My downloader puts a download button under the video on YouTube. Click the button, name the file (I always label it according to the tool or job it works on. For example, anything to do with routing, I label as "Router", which clusters all the similar videos together in Windows Explorer. All my videos go into a single folder. I sometimes watch woodworking video while on planes, which triggers some interesting conversations.

2) There are hundreds of used books on woodworking on Amazon. Order some on basic tools and woodworking. You'll need to learn to tune up saws and other tools, and books are how I learned to do these things. It wasn't until I tuned up my saws that good results began to happen. My saws cut exactly 90 and 45, or any angle I need now. Two books I really love are Bill Hylton’s “Woodworking with the Router,” and “The Joint Book” by Terrie Noll. The Noll Book is a really concise and heavily illustrated reference with great hints for making every variety of joints. There are lots of good table saw guides.

3) I made some of my first projects with MDF and ordinary plywood before using more expensive material. Make the same project several times with improved skill, material and workmanship each time. Great learning method. These days I use Baltic Birch ply whenever possible. Cost a little more, but superior in every way.

4) Consider making cabinets or stands for each of your power tools as first projects. My first cabinet was of MDF and my sander and all my sanding gear still sit on and in it. I can't tell you how much confidence I got from building space efficient shop stands and now, all the tools in my smallish shop are on casters and easily moved around for use and cleanup. I put doors on every cabinet to reduce wandering dust and to master making face frames and doors. BTW, if you add casters, use two non swivels on the back and two locking casters on the front--make sure the lock secures both the wheel rotation and the swivel so your carts don't skip around in use. My shop made stands also take up far less floor space than the spread-legged ones that come with many tools, which makes it far easier to move tools around in a compact shop--which is necessary to clean out the insidious sawdust.
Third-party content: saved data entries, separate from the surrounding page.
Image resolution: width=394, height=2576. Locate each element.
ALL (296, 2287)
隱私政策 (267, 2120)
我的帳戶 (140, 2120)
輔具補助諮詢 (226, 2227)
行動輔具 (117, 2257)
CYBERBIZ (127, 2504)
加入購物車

5) Many of the woodworking supply stores in Canada and the US (and I imagine overseas) have demos on weekends. Attend and get to know the people you meet there. They can turn you on to sources of wood and you can get some nice help and begin a friendship or two. Don’t forget to talk with the employees as well. At our local Rockler, several of the employees are serious and experienced woodworkers and always eager to help. I’ve also found some of the big box stores employ a few very experienced wood workers, carpenters, electricians and plumbers. You just have to start a brief conversation, if they seem knowledgeable, ask them about what they did before they worked at the store, that will get the conversation flowing.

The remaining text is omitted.